On Wednesday, language was added to the Azure OpenAI Service terms of service that more clearly prohibits integrations with Azure OpenAI Service from getting used “by or for” police departments for facial recognition within the U.S., including integrations with OpenAI's current – and potentially future – image evaluation Models.

A separate recent bullet point covers “any law enforcement agency worldwide” and specifically prohibits the usage of “real-time facial recognition technology” on mobile cameras equivalent to body cameras and dash cams to try to discover an individual in “uncontrolled-wild” environments.

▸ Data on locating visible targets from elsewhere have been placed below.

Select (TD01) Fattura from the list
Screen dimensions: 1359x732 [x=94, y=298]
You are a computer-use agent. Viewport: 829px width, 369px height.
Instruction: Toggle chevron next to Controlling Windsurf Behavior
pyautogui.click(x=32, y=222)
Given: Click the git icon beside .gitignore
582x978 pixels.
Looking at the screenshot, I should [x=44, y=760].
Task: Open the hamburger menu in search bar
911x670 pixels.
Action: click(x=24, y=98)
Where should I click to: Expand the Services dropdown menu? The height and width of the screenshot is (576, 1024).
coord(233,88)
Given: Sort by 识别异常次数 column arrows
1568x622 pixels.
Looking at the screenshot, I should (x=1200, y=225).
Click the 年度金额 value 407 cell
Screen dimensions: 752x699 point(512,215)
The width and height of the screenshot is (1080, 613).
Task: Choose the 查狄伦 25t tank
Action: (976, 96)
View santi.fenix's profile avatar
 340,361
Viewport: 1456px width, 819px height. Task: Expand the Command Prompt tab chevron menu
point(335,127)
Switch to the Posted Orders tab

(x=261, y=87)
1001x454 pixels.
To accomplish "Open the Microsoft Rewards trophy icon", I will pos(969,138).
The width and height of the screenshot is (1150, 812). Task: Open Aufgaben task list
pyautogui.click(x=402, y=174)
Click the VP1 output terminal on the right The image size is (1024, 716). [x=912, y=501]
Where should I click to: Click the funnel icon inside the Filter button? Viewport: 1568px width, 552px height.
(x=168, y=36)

The policy changes come every week after Axon, a maker of technology and weapons products for military and law enforcement, announced a New product which uses OpenAI's GPT-4 generative text model to summarize audio from body cameras. Critics were quick to indicate the potential pitfalls, equivalent to hallucinations (even the very best generative AI models now make up facts) and racial bias emerging from the training data (which is especially concerning considering that these are people of color). such). They are much more prone to be stopped by the police than their white colleagues).

It is unclear whether Axon used GPT-4 through the Azure OpenAI Service and, in that case, whether the updated policy was in response to Axon's product launch. OpenAI had previously restricted the usage of its models for facial recognition via its APIs. We've contacted Axon, Microsoft and OpenAI and can update this post if we hear back.

The recent conditions give Microsoft leeway.

The complete ban on the usage of the Azure OpenAI service only affects US police, not international law enforcement. And it doesn't cover facial recognition performed with cameras in environments like a back office (although the terms prohibit any use of facial recognition by US police).

This aligns with Microsoft and its close partner OpenAI's recent approach to AI-related law enforcement and defense contracts.

In January, Bloomberg reported revealed that OpenAI is working with the Pentagon on a variety of projects, including cybersecurity capabilities – a departure from the startup's previous ban on providing its AI to the military. Elsewhere, Microsoft has promoted the usage of OpenAI's DALL-E image generation tool to assist the Department of Defense (DoD) develop software to conduct military operations. Per The interception.

The Azure OpenAI service became available in Microsoft's Azure Government product in February, providing additional compliance and management capabilities for presidency agencies, including law enforcement. In one blog entryCandice Ling, SVP of Microsoft's government-focused division Microsoft Federal, promised that the Azure OpenAI service can be “submitted for extra approval” to the Department of Defense for workloads in support of defense missions.